Newman & Spurr Consultancy (commonly known as NSC) is a training, simulation and consultancy provider headquartered in Camberley, Surrey, England.

Overview
Founded in 1991, the company was responsible for the development and introduction of computer-based wargaming to the Defence Academy of the United Kingdom and has been a provider of training at the Kuwait Armed Forces' Mubarak Al Abdullah Joint Command and Staff College since its foundation in 1996.

In January 2017, NSC was competitively selected to deliver the British Army's Unit Based Virtual Training (UBVT) capability. The contract, which is worth circa £4 million and will run for up to five years, will see NSC manage a diverse range of virtual exercises designed to prepare Regular and Reserve personnel for future operations.

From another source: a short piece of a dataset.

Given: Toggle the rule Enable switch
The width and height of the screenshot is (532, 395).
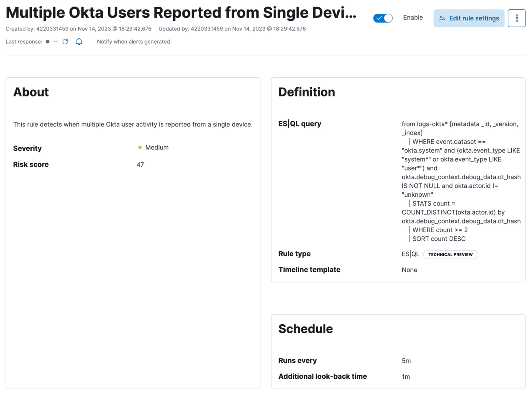Looking at the screenshot, I should click(382, 18).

The company is also contributing to efforts to ensure the British Army is neither out-fought nor out-thought on the battlefields of tomorrow. NSC was contracted by the Ministry of Defence to ensure the Centre for Historical Analysis and Conflict Research (CHACR) reached full operational capability by the end of 2015. Working alongside select partners from academia and industry, the training, simulation and consultancy specialist continues to provide technical and project management support to the think-tank, which is tasked with informing military doctrine and force development and becoming a hub for the generation of soldier-scholars.

Previously, NSC’s Joint Operations Command and Staff Training System (JOCASTS) helped the British Army to collectively prepare brigades and battlegroups for deployments to Iraq and Afghanistan, and its Joint Combat Operations Virtual Environment (JCOVE) – UBVT's predecessor – readied more than 16,000 British personnel for operations.

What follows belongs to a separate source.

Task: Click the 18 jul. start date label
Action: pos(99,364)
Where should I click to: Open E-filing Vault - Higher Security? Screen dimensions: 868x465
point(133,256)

In 2013, NSC and Atkins were contracted by the UK Ministry of Defence to help develop and support a range of innovative computer-based instruction methods for the British Army’s Captains’ Warfare Course.

The company has also supported training exercises for NATO’s Allied Rapid Reaction Corps  and provided the UK’s Defence Science and Technology Laboratory with a synthetic environment in which to explore means of improving maritime marksmanship. More recently, NSC has provided analysts to the NATO Communication and Information Agency in support of work to identify the resources needed by the multinational organisation to meet its operational ambitions.

Neman and Spurr was bought by QinetiQ in 2020 for £14million.